» Exercise instructions:
Search term "reviews": please show all lines in the listing that contain it.

[[ Dataset extract, beginning ]]

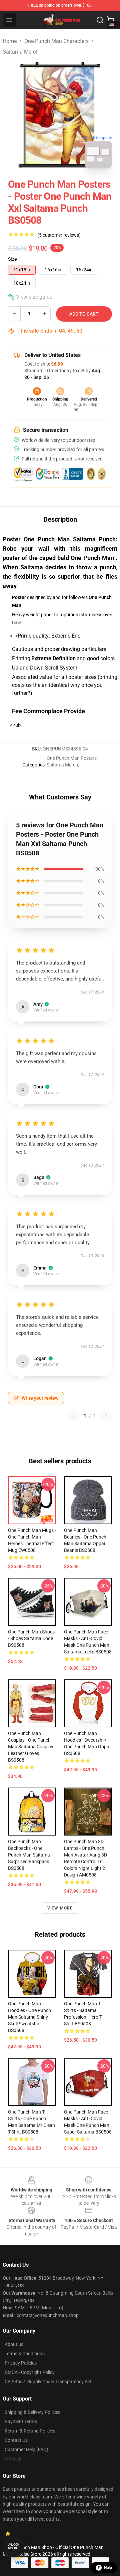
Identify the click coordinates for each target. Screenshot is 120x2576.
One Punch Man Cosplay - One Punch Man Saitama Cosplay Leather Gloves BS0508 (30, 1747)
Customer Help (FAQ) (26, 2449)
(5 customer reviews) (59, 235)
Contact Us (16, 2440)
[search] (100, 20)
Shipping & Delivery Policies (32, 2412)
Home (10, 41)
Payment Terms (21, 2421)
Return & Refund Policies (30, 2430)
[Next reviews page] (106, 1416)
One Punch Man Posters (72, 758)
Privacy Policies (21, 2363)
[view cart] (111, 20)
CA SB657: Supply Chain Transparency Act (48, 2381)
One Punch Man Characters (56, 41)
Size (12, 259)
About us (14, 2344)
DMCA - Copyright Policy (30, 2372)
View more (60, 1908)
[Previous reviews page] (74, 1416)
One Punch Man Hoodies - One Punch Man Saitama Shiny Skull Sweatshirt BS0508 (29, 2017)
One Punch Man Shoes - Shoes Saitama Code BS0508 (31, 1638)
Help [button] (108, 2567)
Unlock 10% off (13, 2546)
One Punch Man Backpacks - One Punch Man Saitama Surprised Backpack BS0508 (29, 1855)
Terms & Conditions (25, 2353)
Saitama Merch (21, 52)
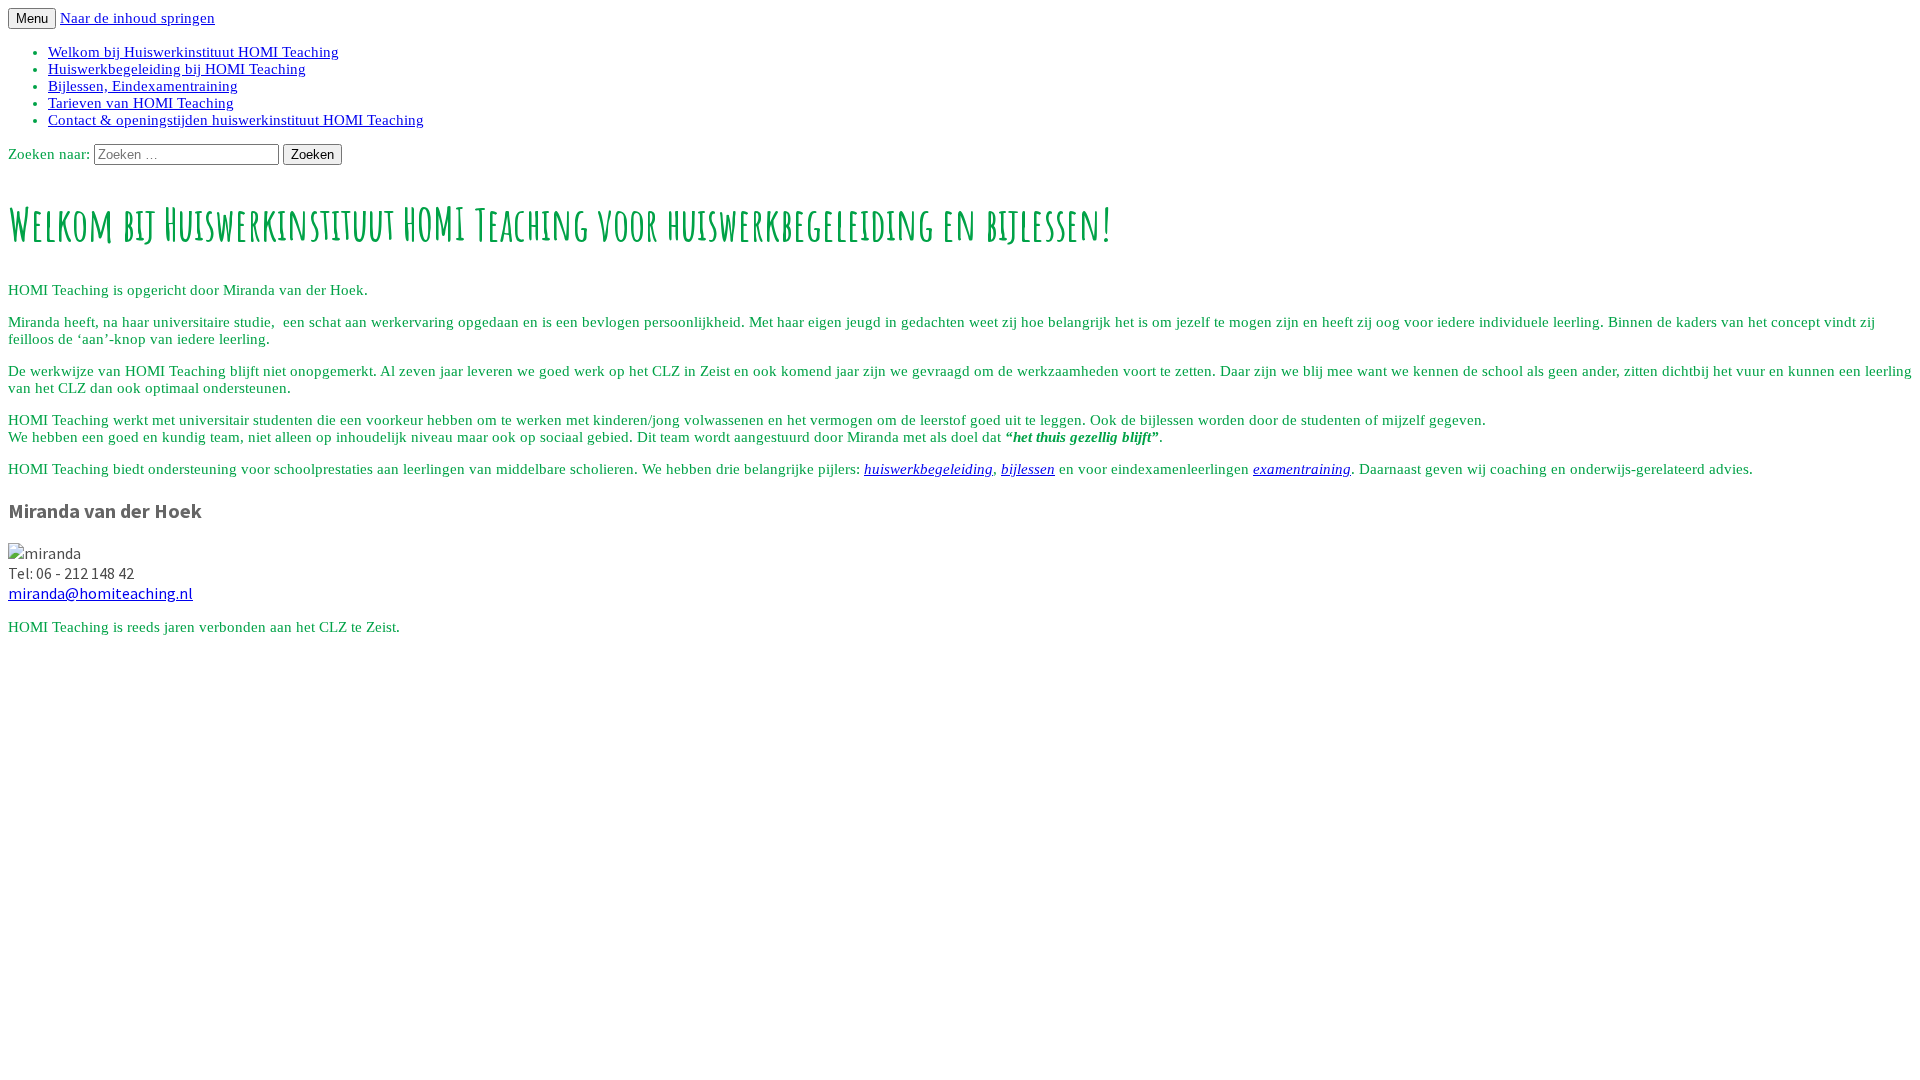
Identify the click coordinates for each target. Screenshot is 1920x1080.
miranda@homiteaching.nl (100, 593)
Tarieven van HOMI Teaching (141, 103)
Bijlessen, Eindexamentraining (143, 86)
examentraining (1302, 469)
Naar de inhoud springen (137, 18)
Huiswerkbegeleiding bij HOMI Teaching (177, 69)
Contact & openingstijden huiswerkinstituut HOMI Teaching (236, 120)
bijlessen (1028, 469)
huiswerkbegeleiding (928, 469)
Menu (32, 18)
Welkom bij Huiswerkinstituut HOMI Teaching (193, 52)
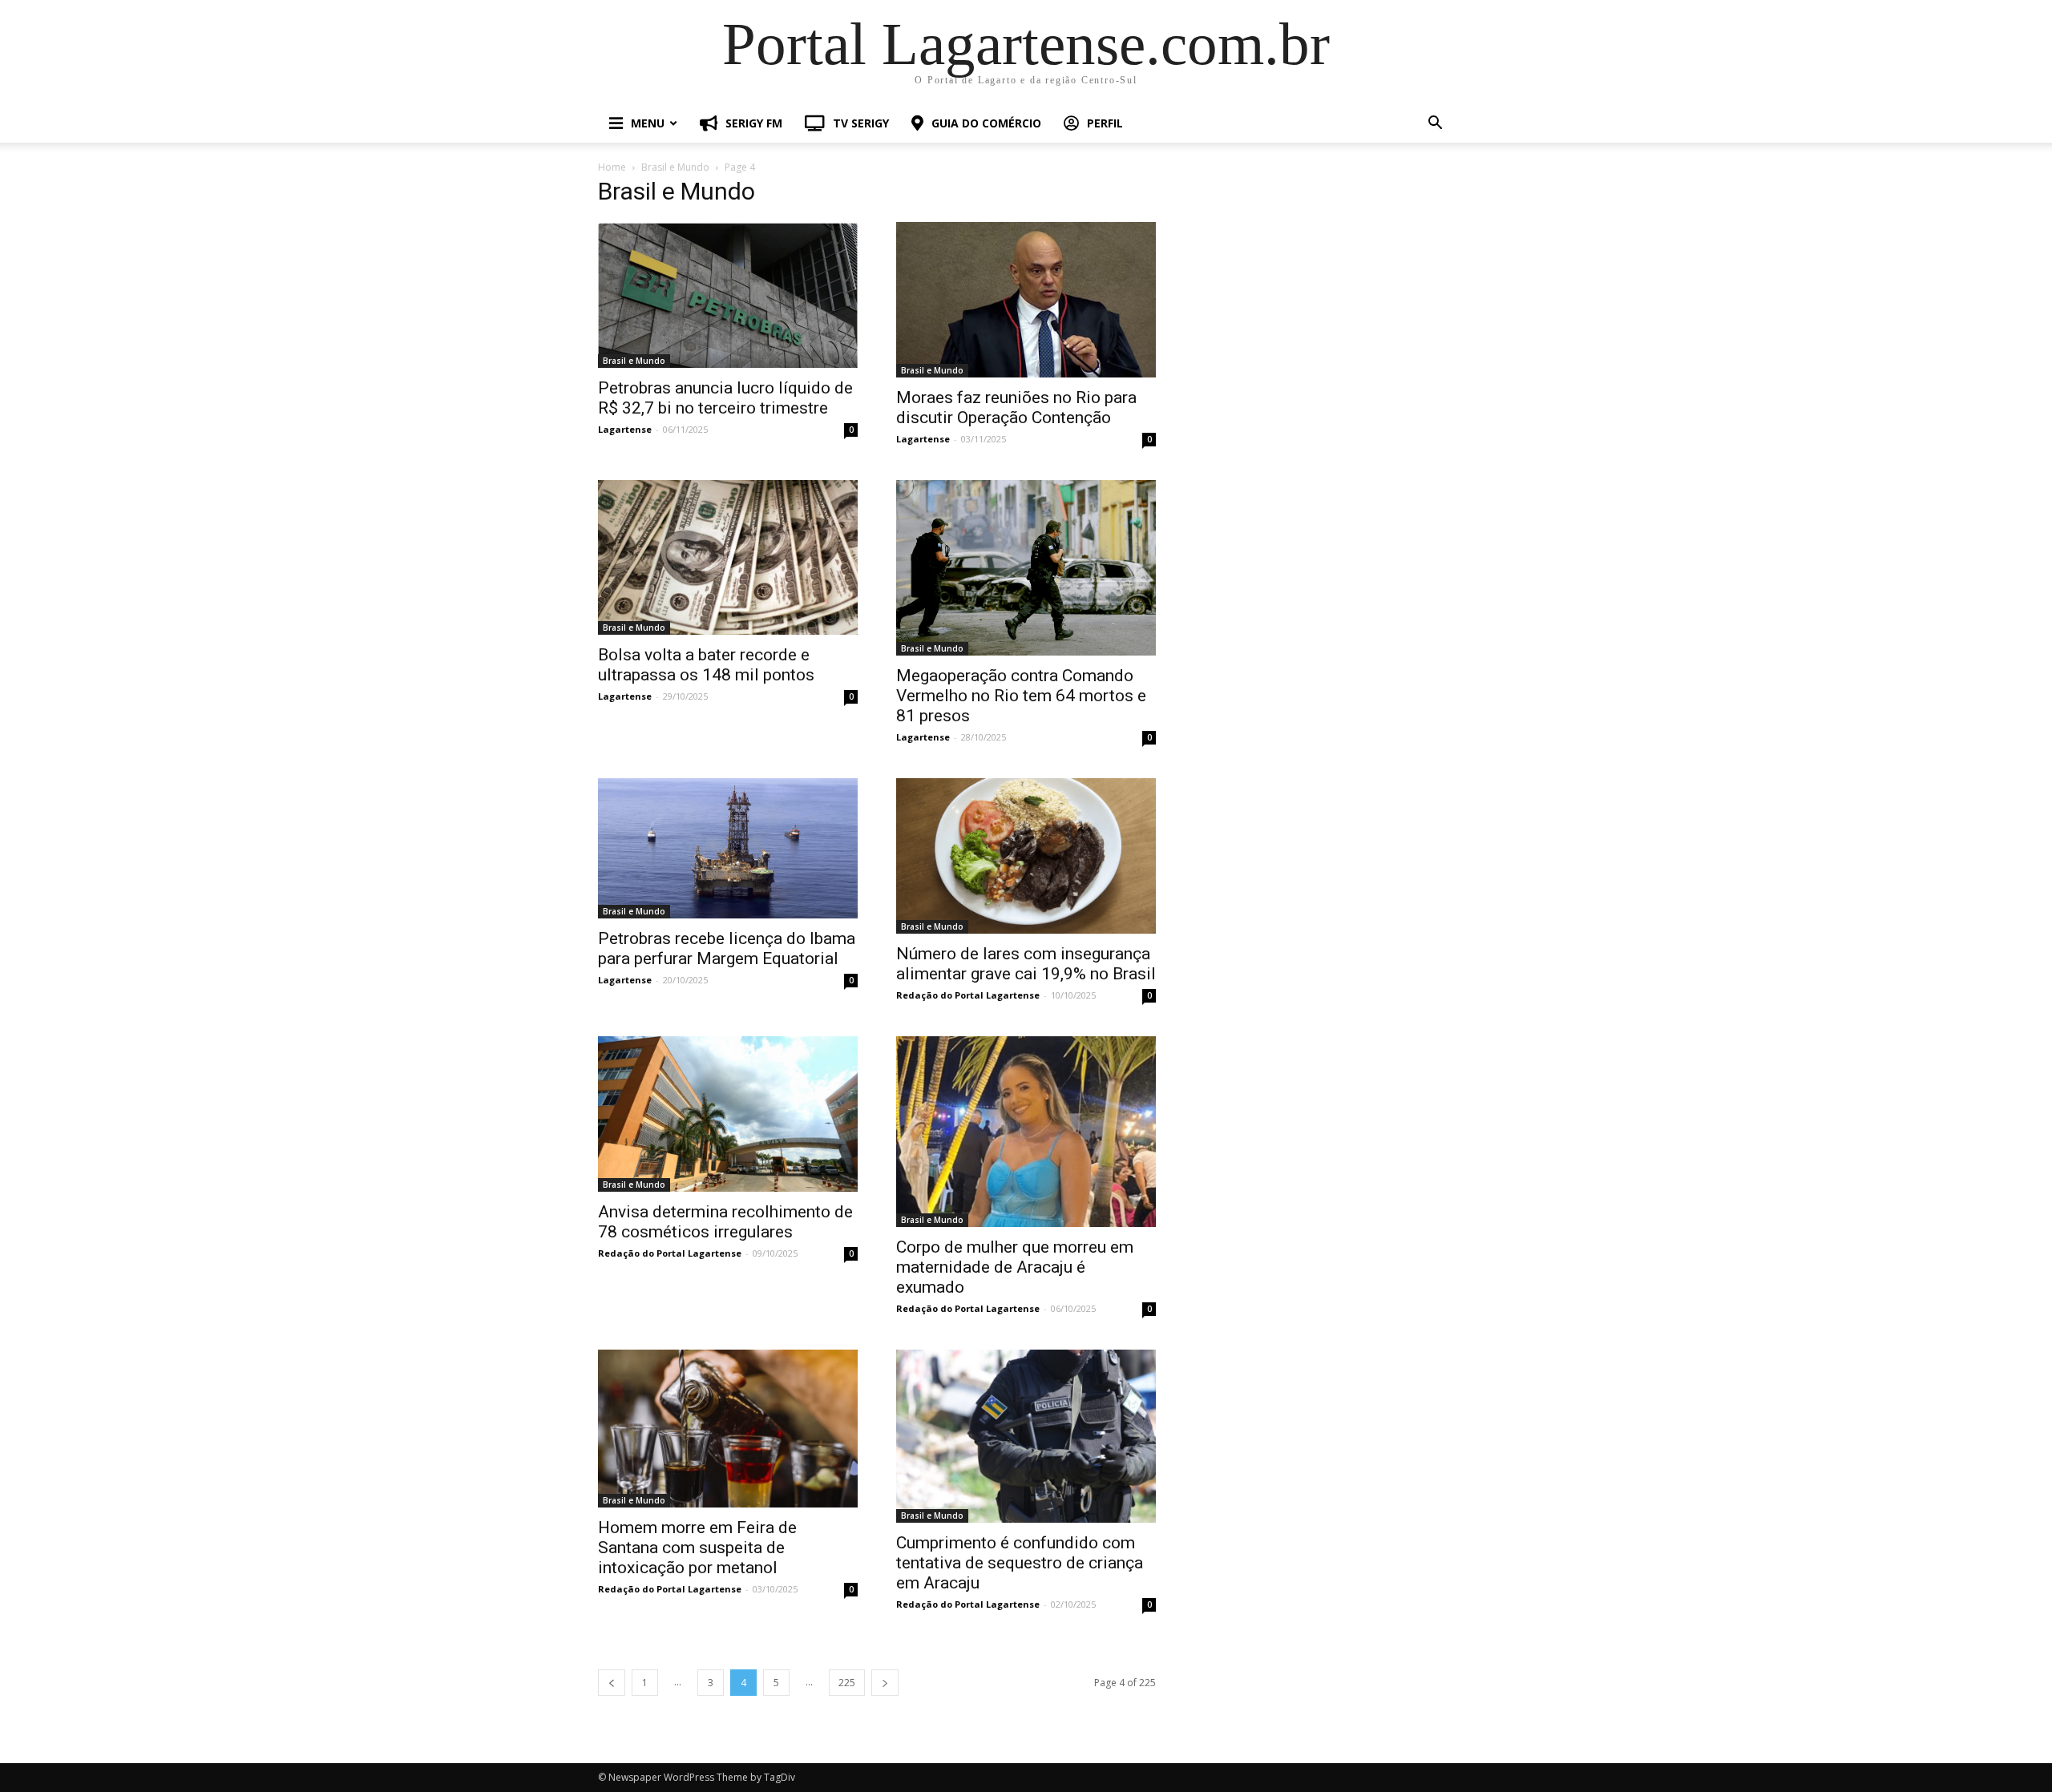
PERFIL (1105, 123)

[[ Dataset extract, end ]]

» Expected output:
(5 customer reviews) (59, 235)
[Next reviews page] (106, 1416)
[Previous reviews page] (74, 1416)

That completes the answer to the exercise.